Directive: Rewrite the part of the material that opens with the line containing "Given: Click the" and runs through the end of the material, swapping "cleat" for "shoe" and leaving everything else unchanged. Omit the pictures from your answer.

Data entries:
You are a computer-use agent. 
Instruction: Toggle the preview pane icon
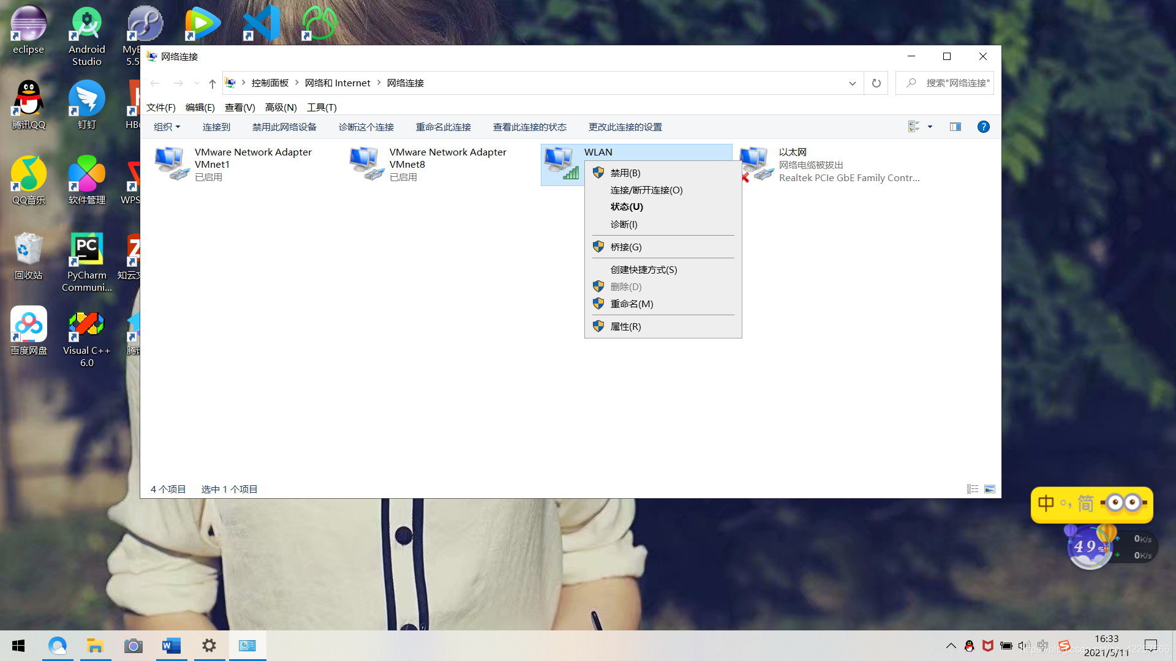pyautogui.click(x=955, y=127)
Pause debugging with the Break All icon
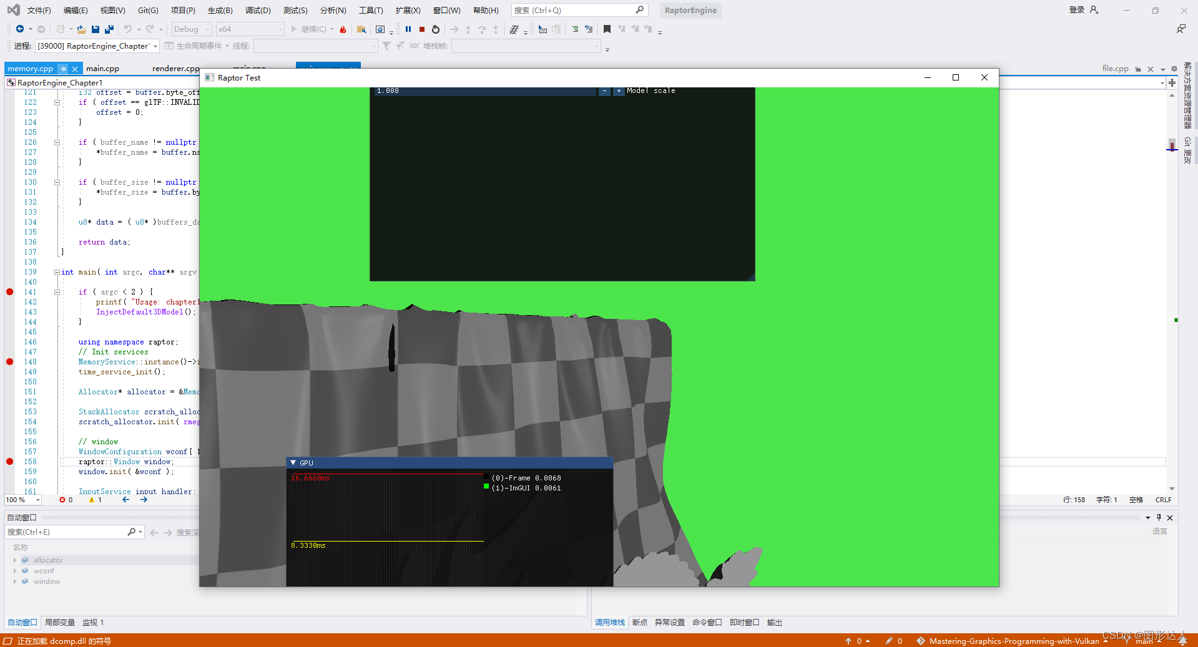The width and height of the screenshot is (1198, 647). 408,29
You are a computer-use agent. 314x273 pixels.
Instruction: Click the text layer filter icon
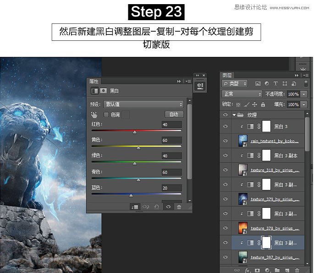275,84
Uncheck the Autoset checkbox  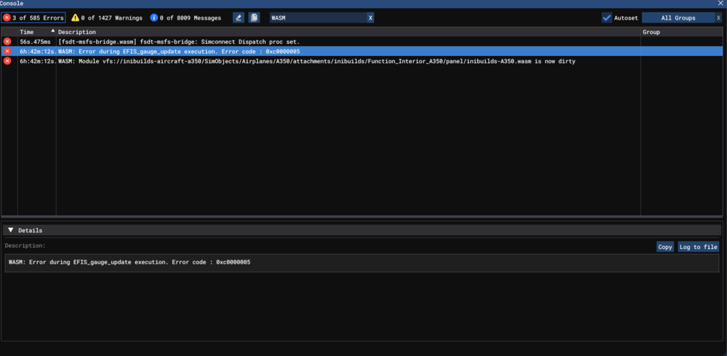pyautogui.click(x=607, y=17)
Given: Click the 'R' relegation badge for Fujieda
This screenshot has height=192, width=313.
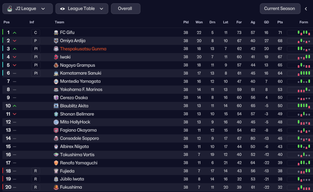Looking at the screenshot, I should tap(35, 171).
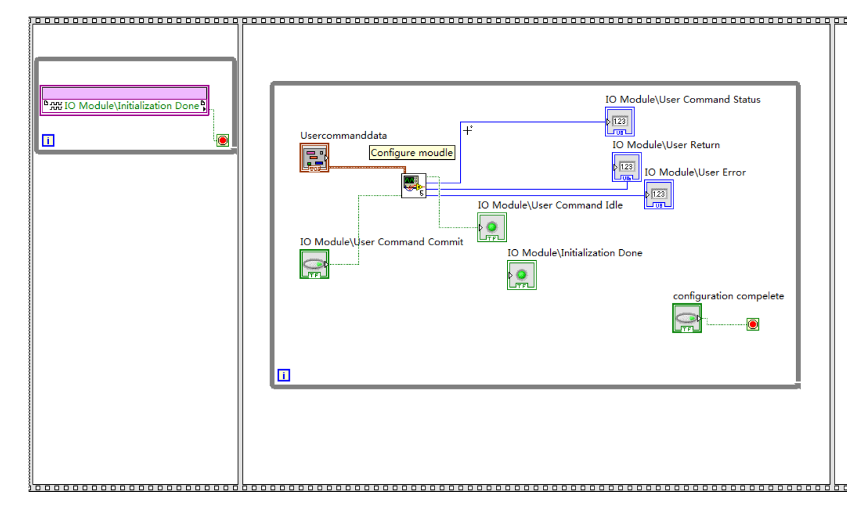
Task: Click the configuration compelete text label
Action: click(728, 296)

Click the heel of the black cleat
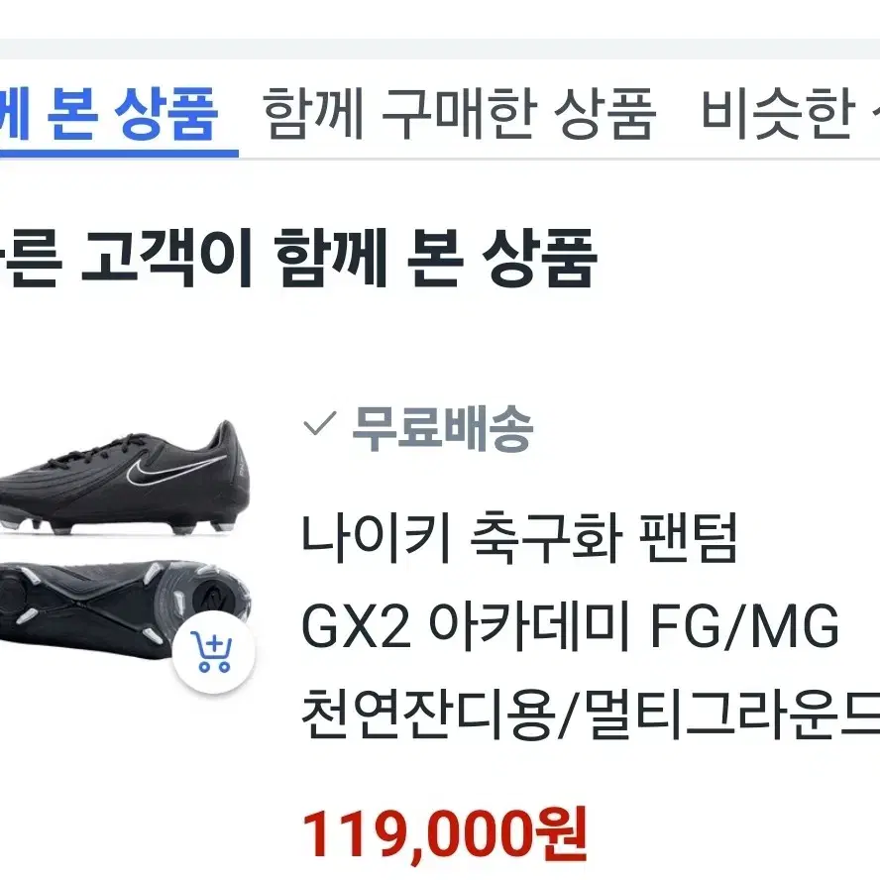[x=231, y=466]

Answer to the problem:
Given: Click the 'R' relegation badge for Fujieda
This screenshot has height=192, width=313.
Looking at the screenshot, I should tap(35, 171).
Task: Click the configuration compelete text label
Action: click(728, 296)

Click the heel of the black shoe
[x=231, y=466]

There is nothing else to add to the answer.